**Supplied text**:
Start of Block

The Family Asthma Act was first introduced in the previous Congress in 2019. It is named in honor of the late Rep. Elijah E. Cummings, a long-time supporter of the asthma community.

If passed, the bill would allow the Centers for Disease Control and Prevention’s (CDC) National Asthma Control Program (NACP) to serve all 50 states, the District of Columbia, and Puerto Rico.

The bill directs the CDC to work with state and local health departments to give out information and teach the public about asthma. It would also require states to make plans to address asthma, especially for communities bearing the highest burden of asthma.

By working with state health departments on community-based care since 1999, the NACP has helped reduce the number of asthma-related:

  • Deaths
  • Hospital stays
  • Emergency department visits
  • Missed school and workdays
  • Other limits on activity

But the NACP only has enough funding to work with 25 states, territories, and communities. This bill could fix that. It would set aside $65 million to allow the NACP to reach all U.S. states and territories.

H.R. 7055 aims to address the disproportionate burden of asthma on Black, Hispanic, and Indigenous Americans. The bill acknowledges the high rates of asthma and asthma-related deaths among Black Americans. And it proposes to expand efforts to improve care for people with asthma.

Rep. Cummings was a member of the House Asthma and Allergy Caucus and a lifelong civil rights advocate. He was born and raised in Baltimore, Maryland. He devoted his life to improving the lives of his neighbors. He also worked to address the high rates of asthma in his home district.

End of Block

**Extracted records**:
Start of Block

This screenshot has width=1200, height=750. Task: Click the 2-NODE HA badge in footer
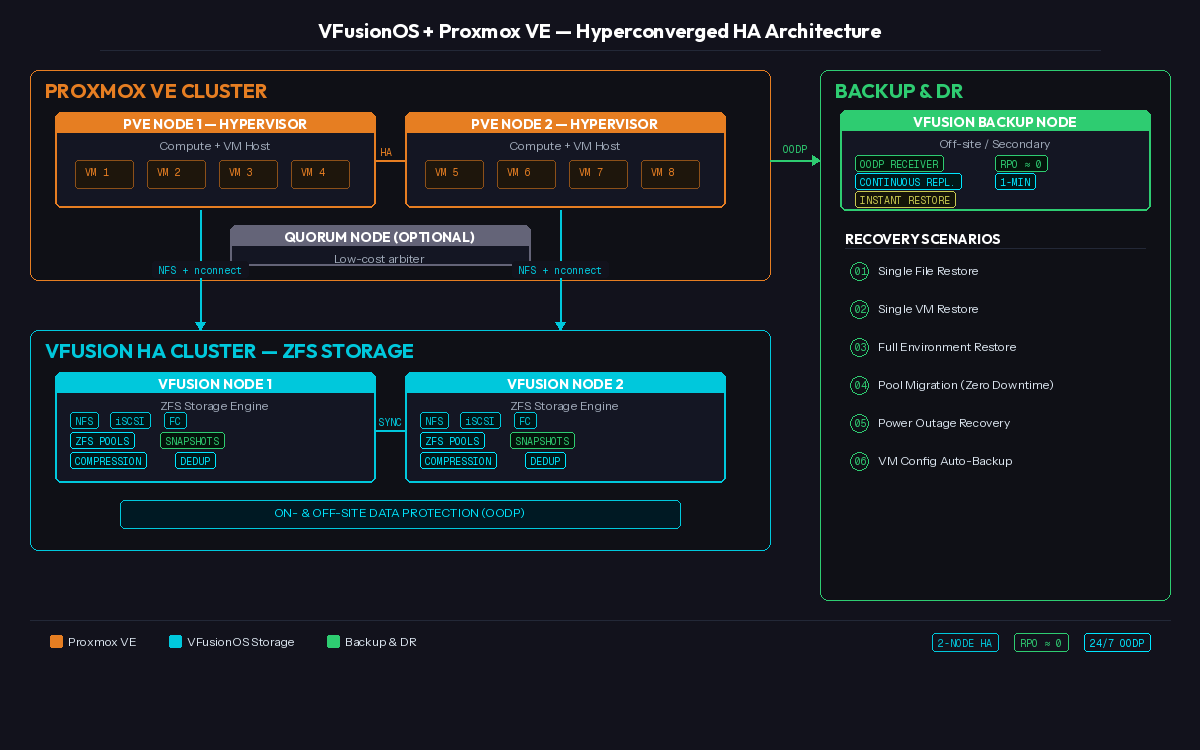point(965,643)
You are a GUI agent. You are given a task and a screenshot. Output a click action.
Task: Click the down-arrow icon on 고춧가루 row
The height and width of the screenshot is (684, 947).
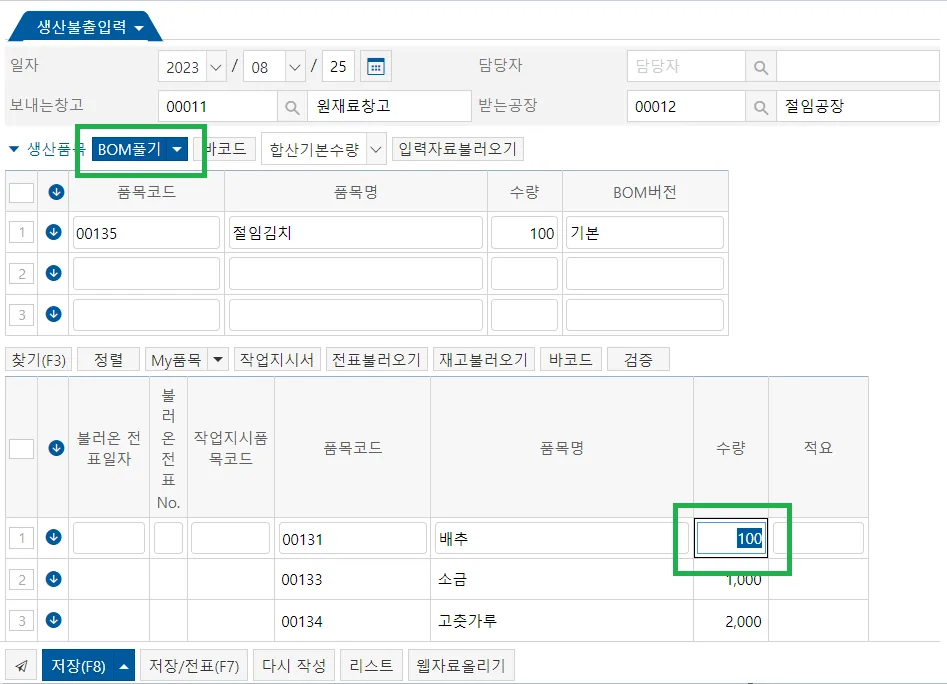tap(54, 619)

End of Block

**Assignment A**:
Do these statements agree with the asthma bill text? For each, answer yes or no and quote the words of the text that decide it.
(i) The Family Asthma Act was first introduced in 2019.
(ii) The NACP currently has enough funding to work with all U.S. states and territories.
(iii) Rep. Cummings was born in Baltimore, Maryland.
**Assignment B**: Transcribe the asthma bill text starting with "H.R. 7055 aims" and going on through "people with asthma.".

**Expected answer A**:
(i) Yes: "The Family Asthma Act was first introduced in the previous Congress in 2019."
(ii) No: "But the NACP only has enough funding to work with 25 states, territories, and communities."
(iii) Yes: "He was born and raised in Baltimore, Maryland."

**Expected answer B**:
H.R. 7055 aims to address the disproportionate burden of asthma on Black, Hispanic, and Indigenous Americans. The bill acknowledges the high rates of asthma and asthma-related deaths among Black Americans. And it proposes to expand efforts to improve care for people with asthma.